Die Antwort lautet: Ja!
Genossenschaften sind zeitgemäßer denn je. Anmerkungen zu einem Kommentar von Josef Urschitz.
Josef Urschitz stellt in der „Presse“(9. 9.) die Frage, ob Genossenschaften noch eine zeitgemäße Unternehmensform seien. Eine Frage, die nur als Provokation verstanden werden kann und einer wissenschaftlich fundierten und von der Causa prima Commerzialbank Mattersburg unabhängigen Antwort bedarf. Mit einer für Österreich vergleichbaren Insolvenzquote von 0,1 Prozent in Deutschland ist die Genossenschaft die sicherste Rechtsform überhaupt.
Dafür sind mehrere Gründe verantwortlich: Genossenschaften basieren seit ihrer Entstehung auf zentralen Prinzipien. Sie streben nicht nach Gewinnmaximierung, sondern nach bestmöglicher Unterstützung ihrer Mitglieder, die gleichzeitig ihre Eigentümer sind. Das Prinzip der regionalen Verankerung wird oft einseitig als „Verhaberung“abgetan, führt aber aufgrund der dezentral angelegten Genossenschaftsstruktur zu genauer Kenntnis der Kundenbedürfnisse und damit zu Risikovermeidung. Weiters wird beim jederzeit möglichen Austritt aus der Genossenschaft nur der nicht veräußerbare Genossenschaftsanteil zum Nominalwert refundiert, was wiederum risikoreiches, gewinnorientiertes Verhalten zurückdrängt.
Der in Hinblick auf Risikovermeidung wichtigste Eckpfeiler ist jedenfalls die Revision. Ihr Ziel ist die Überprüfung der Geschäftsgebarung und Einhaltung des Förderauftrags durch eine übergeordnete Stelle; sie geht somit tiefer als die Abschlussprüfung für Kapitalgesellschaften. Grundsätzlich müssen alle Genossenschaften Mitglied eines Revisionsverbandes sein. Die großen Verbände, z. B. der Verband der gemeinnützigen Wohnbaugesellschaften und die Raiffeisenverbände, teilen die bei ihnen beschäftigten Revisoren ihren Genossenschaften zur Revision zu. Sie unterbinden damit jegliche wirtschaftliche Abhängigkeit bezüglich Folgeaufträgen und Entlohnung; die Revisoren haben durch die Einbettung in ihren Verband Kenntnis über viele vergleichbare Genossenschaften und somit Vergleichsmaßstäbe. Andere Verbände oder Landesregierungen verfügen nicht über dieses Knowhow und müssen die Revision – wie bei der verbandfreien Commerzialbank – „auslagern“. Nach heutiger Rechtslage wäre nicht mehr ein Amt der Landesregierung mit Revisionsaufgaben betraut, stattdessen würden Gerichte verbandfreien Genossenschaften Revisoren zuteilen.

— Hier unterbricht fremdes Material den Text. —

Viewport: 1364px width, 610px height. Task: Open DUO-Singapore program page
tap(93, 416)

Die Passivität nicht anlasten
Nachdem die Commerzialbank aus dem Revisionsverband der burgenländischen Raiffeisenbanken ausgeschlossen wurde und kein anderer Verband die Revision übernahm, war nach damaliger Rechtslage das Amt der Burgenländischen Landesregierung aufgrund der gesetzlichen Revisionspflicht für die Bestellung eines Revisors verantwortlich, obwohl es über keine eigenen, in Sachen Bankprüfung erfahrenen Revisoren verfügt, keine Früherkennungssysteme betreibt und keinerlei Einbettung der eigentlich kleinen Mattersburger Lokalbank in einen Sektorverbund bietet. Es wurde folglich eine sonst nicht als Bankprüfer tätige Wirtschaftsprüfungsgesellschaft zum Revisor bestellt.

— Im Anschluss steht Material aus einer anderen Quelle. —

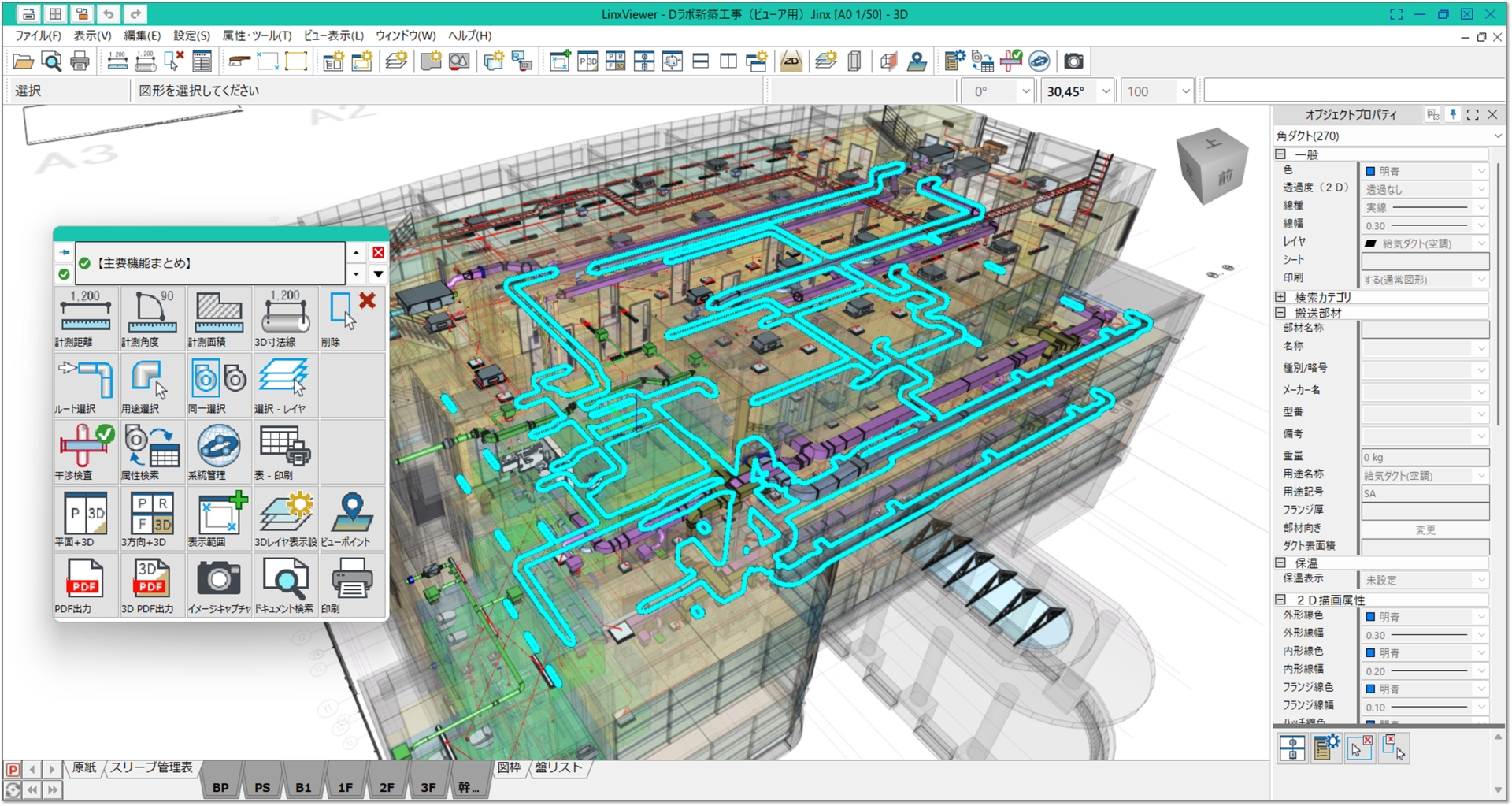1512x806 pixels.
Task: Click the 3D view orientation cube
Action: (1211, 165)
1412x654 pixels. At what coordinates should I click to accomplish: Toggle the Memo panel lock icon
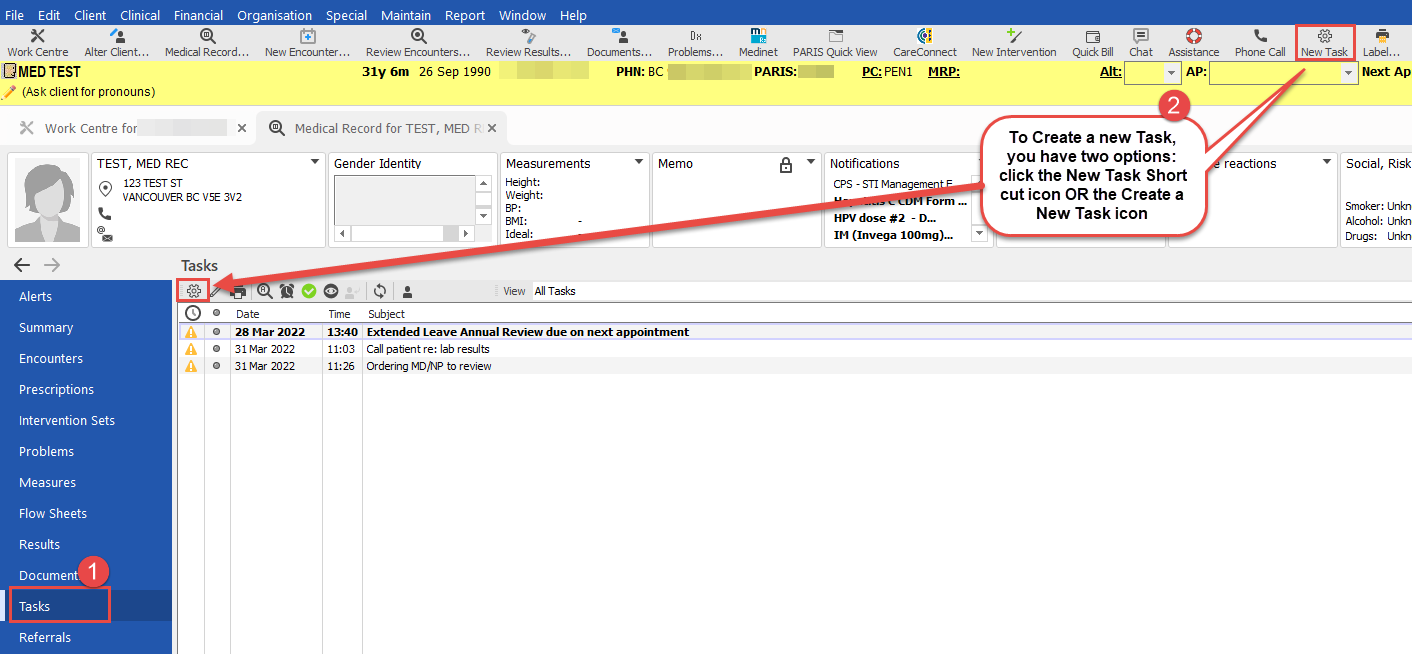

Die von Josef Urschitz angesprochene Passivität der Genossenschaftsmitglieder hinsichtlich einer stärkeren eigenständigen Kontrolle kann der Rechtsform der Genossenschaft nicht zur Last gelegt werden. Die Antwort auf seine Frage kann folglich nur „Ja“lauten! Genossenschaften sind zeitgemäßer denn je, da sie Nachhaltigkeit, Transparenz, strenge Kontrolle und somit Sicherheit verkörpern.
Univ.-Prof. Dr. Michaela SchaffhauserLinzatti ist Professorin am Fachbereich für Genossenschaftswesen der Universität Wien und Leiterin des Forschungsvereins für Genossenschaftswesen (FOG).